* **Stored records**:

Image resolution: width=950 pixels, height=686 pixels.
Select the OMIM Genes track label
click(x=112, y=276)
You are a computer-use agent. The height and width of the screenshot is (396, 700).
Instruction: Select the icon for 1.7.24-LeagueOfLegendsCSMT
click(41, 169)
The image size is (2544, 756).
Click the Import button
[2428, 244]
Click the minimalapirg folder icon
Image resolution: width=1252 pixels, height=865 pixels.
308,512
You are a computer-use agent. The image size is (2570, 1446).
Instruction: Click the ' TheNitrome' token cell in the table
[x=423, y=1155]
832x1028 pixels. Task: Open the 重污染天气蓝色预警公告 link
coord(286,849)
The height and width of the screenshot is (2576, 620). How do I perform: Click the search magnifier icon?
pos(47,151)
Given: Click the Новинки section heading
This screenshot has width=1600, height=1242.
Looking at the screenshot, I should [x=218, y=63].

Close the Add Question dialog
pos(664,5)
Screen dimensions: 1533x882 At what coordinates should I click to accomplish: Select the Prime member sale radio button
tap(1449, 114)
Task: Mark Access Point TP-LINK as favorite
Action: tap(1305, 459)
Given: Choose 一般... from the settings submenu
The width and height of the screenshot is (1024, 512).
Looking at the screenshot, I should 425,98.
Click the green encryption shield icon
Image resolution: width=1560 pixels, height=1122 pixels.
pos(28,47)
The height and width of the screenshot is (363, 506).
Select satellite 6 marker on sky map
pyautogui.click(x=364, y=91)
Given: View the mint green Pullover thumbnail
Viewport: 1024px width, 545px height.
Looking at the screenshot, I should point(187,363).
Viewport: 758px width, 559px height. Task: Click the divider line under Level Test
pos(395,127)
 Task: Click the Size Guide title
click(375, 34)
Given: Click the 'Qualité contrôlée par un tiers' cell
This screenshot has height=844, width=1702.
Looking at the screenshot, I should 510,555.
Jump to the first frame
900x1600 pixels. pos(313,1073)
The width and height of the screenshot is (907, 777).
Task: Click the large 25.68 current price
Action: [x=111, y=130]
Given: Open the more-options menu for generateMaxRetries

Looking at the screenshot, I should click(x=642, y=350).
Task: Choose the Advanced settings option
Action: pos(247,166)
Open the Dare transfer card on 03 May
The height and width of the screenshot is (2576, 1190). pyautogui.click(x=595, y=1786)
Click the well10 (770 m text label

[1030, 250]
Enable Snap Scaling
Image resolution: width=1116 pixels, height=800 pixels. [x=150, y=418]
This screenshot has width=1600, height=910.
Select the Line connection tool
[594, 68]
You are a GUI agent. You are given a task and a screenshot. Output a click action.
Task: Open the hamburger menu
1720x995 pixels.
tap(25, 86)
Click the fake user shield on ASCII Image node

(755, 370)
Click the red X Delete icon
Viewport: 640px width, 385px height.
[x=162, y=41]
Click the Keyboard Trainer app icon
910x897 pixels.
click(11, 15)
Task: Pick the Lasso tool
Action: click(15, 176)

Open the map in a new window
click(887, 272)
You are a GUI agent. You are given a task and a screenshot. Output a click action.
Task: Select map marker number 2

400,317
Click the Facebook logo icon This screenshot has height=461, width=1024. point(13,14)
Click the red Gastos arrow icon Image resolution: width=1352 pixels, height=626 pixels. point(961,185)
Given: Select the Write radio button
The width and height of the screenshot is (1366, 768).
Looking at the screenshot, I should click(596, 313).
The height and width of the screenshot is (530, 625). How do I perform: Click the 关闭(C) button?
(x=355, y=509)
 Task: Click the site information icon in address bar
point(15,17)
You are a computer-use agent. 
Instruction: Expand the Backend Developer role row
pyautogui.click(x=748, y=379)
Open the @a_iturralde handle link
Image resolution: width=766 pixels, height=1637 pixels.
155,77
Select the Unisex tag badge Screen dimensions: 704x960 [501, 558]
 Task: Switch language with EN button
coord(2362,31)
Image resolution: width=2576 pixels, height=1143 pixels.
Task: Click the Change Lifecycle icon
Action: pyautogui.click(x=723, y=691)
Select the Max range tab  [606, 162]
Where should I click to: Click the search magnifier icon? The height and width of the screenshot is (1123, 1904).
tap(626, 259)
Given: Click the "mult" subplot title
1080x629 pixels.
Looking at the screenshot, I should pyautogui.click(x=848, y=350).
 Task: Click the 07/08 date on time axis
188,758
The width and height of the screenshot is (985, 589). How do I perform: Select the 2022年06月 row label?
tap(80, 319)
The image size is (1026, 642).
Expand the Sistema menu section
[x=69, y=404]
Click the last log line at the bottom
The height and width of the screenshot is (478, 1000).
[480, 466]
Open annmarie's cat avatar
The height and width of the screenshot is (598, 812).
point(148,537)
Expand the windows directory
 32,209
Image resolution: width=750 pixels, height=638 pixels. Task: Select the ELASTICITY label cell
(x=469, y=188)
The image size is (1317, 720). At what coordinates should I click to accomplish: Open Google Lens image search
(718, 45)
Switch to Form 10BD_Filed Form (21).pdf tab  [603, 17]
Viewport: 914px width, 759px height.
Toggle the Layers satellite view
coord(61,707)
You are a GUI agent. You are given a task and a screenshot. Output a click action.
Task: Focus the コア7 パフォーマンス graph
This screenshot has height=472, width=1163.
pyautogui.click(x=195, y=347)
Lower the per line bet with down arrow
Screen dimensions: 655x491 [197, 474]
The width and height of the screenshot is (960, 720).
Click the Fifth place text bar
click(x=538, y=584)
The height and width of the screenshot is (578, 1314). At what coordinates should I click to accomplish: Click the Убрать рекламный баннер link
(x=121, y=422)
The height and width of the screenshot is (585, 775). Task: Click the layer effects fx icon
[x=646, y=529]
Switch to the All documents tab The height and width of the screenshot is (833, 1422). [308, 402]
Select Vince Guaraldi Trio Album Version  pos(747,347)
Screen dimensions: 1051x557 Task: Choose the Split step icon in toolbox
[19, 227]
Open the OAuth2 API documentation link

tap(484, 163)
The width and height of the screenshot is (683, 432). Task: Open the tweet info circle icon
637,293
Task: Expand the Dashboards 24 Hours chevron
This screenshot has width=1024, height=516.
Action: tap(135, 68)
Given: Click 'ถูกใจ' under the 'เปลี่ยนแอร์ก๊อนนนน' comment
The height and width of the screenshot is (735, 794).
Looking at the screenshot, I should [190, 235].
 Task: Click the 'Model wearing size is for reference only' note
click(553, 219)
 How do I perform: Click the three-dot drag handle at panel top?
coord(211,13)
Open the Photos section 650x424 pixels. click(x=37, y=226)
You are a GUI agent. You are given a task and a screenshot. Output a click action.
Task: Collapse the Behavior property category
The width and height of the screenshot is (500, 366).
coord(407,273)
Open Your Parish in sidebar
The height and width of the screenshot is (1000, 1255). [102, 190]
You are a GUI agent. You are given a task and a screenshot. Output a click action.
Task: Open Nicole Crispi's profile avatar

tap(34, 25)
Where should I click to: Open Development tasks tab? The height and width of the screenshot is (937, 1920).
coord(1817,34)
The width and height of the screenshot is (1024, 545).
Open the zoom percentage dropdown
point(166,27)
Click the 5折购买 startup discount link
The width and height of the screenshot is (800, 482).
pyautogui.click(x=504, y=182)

* **TASK REQUIREMENTS**:
The data above, all of it, needs to be output exactly as written.

* **WRITTEN RESPONSE**:
Image resolution: width=950 pixels, height=686 pixels.
Select the OMIM Genes track label
click(x=112, y=276)
You are a computer-use agent. The height and width of the screenshot is (396, 700).
Instruction: Select the icon for 1.7.24-LeagueOfLegendsCSMT
click(41, 169)
The image size is (2544, 756).
Click the Import button
[2428, 244]
Click the minimalapirg folder icon
Image resolution: width=1252 pixels, height=865 pixels.
308,512
You are a computer-use agent. The image size is (2570, 1446).
Instruction: Click the ' TheNitrome' token cell in the table
[x=423, y=1155]
832x1028 pixels. Task: Open the 重污染天气蓝色预警公告 link
coord(286,849)
The height and width of the screenshot is (2576, 620). How do I perform: Click the search magnifier icon?
pos(47,151)
Given: Click the Новинки section heading
This screenshot has width=1600, height=1242.
Looking at the screenshot, I should [x=218, y=63].

Close the Add Question dialog
pos(664,5)
Screen dimensions: 1533x882 At what coordinates should I click to accomplish: Select the Prime member sale radio button
tap(1449, 114)
Task: Mark Access Point TP-LINK as favorite
Action: tap(1305, 459)
Given: Choose 一般... from the settings submenu
The width and height of the screenshot is (1024, 512).
Looking at the screenshot, I should 425,98.
Click the green encryption shield icon
Image resolution: width=1560 pixels, height=1122 pixels.
pos(28,47)
The height and width of the screenshot is (363, 506).
Select satellite 6 marker on sky map
pyautogui.click(x=364, y=91)
Given: View the mint green Pullover thumbnail
Viewport: 1024px width, 545px height.
Looking at the screenshot, I should point(187,363).
Viewport: 758px width, 559px height. Task: Click the divider line under Level Test
pos(395,127)
 Task: Click the Size Guide title
click(375, 34)
Given: Click the 'Qualité contrôlée par un tiers' cell
This screenshot has height=844, width=1702.
Looking at the screenshot, I should 510,555.
Jump to the first frame
900x1600 pixels. pos(313,1073)
The width and height of the screenshot is (907, 777).
Task: Click the large 25.68 current price
Action: [x=111, y=130]
Given: Open the more-options menu for generateMaxRetries

Looking at the screenshot, I should click(x=642, y=350).
Task: Choose the Advanced settings option
Action: pos(247,166)
Open the Dare transfer card on 03 May
The height and width of the screenshot is (2576, 1190). pyautogui.click(x=595, y=1786)
Click the well10 (770 m text label

[1030, 250]
Enable Snap Scaling
Image resolution: width=1116 pixels, height=800 pixels. [x=150, y=418]
This screenshot has width=1600, height=910.
Select the Line connection tool
[594, 68]
You are a GUI agent. You are given a task and a screenshot. Output a click action.
Task: Open the hamburger menu
1720x995 pixels.
tap(25, 86)
Click the fake user shield on ASCII Image node

(755, 370)
Click the red X Delete icon
Viewport: 640px width, 385px height.
[x=162, y=41]
Click the Keyboard Trainer app icon
910x897 pixels.
click(11, 15)
Task: Pick the Lasso tool
Action: click(15, 176)

Open the map in a new window
click(887, 272)
You are a GUI agent. You are given a task and a screenshot. Output a click action.
Task: Select map marker number 2

400,317
Click the Facebook logo icon This screenshot has height=461, width=1024. point(13,14)
Click the red Gastos arrow icon Image resolution: width=1352 pixels, height=626 pixels. point(961,185)
Given: Select the Write radio button
The width and height of the screenshot is (1366, 768).
Looking at the screenshot, I should click(596, 313).
The height and width of the screenshot is (530, 625). How do I perform: Click the 关闭(C) button?
(x=355, y=509)
 Task: Click the site information icon in address bar
point(15,17)
You are a computer-use agent. 
Instruction: Expand the Backend Developer role row
pyautogui.click(x=748, y=379)
Open the @a_iturralde handle link
Image resolution: width=766 pixels, height=1637 pixels.
155,77
Select the Unisex tag badge Screen dimensions: 704x960 [501, 558]
 Task: Switch language with EN button
coord(2362,31)
Image resolution: width=2576 pixels, height=1143 pixels.
Task: Click the Change Lifecycle icon
Action: pyautogui.click(x=723, y=691)
Select the Max range tab  [606, 162]
Where should I click to: Click the search magnifier icon? The height and width of the screenshot is (1123, 1904).
tap(626, 259)
Given: Click the "mult" subplot title
1080x629 pixels.
Looking at the screenshot, I should pyautogui.click(x=848, y=350).
 Task: Click the 07/08 date on time axis
188,758
The width and height of the screenshot is (985, 589). How do I perform: Select the 2022年06月 row label?
tap(80, 319)
The image size is (1026, 642).
Expand the Sistema menu section
[x=69, y=404]
Click the last log line at the bottom
The height and width of the screenshot is (478, 1000).
[480, 466]
Open annmarie's cat avatar
The height and width of the screenshot is (598, 812).
point(148,537)
Expand the windows directory
 32,209
Image resolution: width=750 pixels, height=638 pixels. Task: Select the ELASTICITY label cell
(x=469, y=188)
The image size is (1317, 720). At what coordinates should I click to accomplish: Open Google Lens image search
(718, 45)
Switch to Form 10BD_Filed Form (21).pdf tab  [603, 17]
Viewport: 914px width, 759px height.
Toggle the Layers satellite view
coord(61,707)
You are a GUI agent. You are given a task and a screenshot. Output a click action.
Task: Focus the コア7 パフォーマンス graph
This screenshot has height=472, width=1163.
pyautogui.click(x=195, y=347)
Lower the per line bet with down arrow
Screen dimensions: 655x491 [197, 474]
The width and height of the screenshot is (960, 720).
Click the Fifth place text bar
click(x=538, y=584)
The height and width of the screenshot is (578, 1314). At what coordinates should I click to accomplish: Click the Убрать рекламный баннер link
(x=121, y=422)
The height and width of the screenshot is (585, 775). Task: Click the layer effects fx icon
[x=646, y=529]
Switch to the All documents tab The height and width of the screenshot is (833, 1422). [308, 402]
Select Vince Guaraldi Trio Album Version  pos(747,347)
Screen dimensions: 1051x557 Task: Choose the Split step icon in toolbox
[19, 227]
Open the OAuth2 API documentation link

tap(484, 163)
The width and height of the screenshot is (683, 432). Task: Open the tweet info circle icon
637,293
Task: Expand the Dashboards 24 Hours chevron
This screenshot has width=1024, height=516.
Action: tap(135, 68)
Given: Click 'ถูกใจ' under the 'เปลี่ยนแอร์ก๊อนนนน' comment
The height and width of the screenshot is (735, 794).
Looking at the screenshot, I should [190, 235].
 Task: Click the 'Model wearing size is for reference only' note
click(553, 219)
 How do I perform: Click the three-dot drag handle at panel top?
coord(211,13)
Open the Photos section 650x424 pixels. click(x=37, y=226)
You are a GUI agent. You are given a task and a screenshot. Output a click action.
Task: Collapse the Behavior property category
The width and height of the screenshot is (500, 366).
coord(407,273)
Open Your Parish in sidebar
The height and width of the screenshot is (1000, 1255). [102, 190]
You are a GUI agent. You are given a task and a screenshot. Output a click action.
Task: Open Nicole Crispi's profile avatar

tap(34, 25)
Where should I click to: Open Development tasks tab? The height and width of the screenshot is (937, 1920).
coord(1817,34)
The width and height of the screenshot is (1024, 545).
Open the zoom percentage dropdown
point(166,27)
Click the 5折购买 startup discount link
The width and height of the screenshot is (800, 482).
pyautogui.click(x=504, y=182)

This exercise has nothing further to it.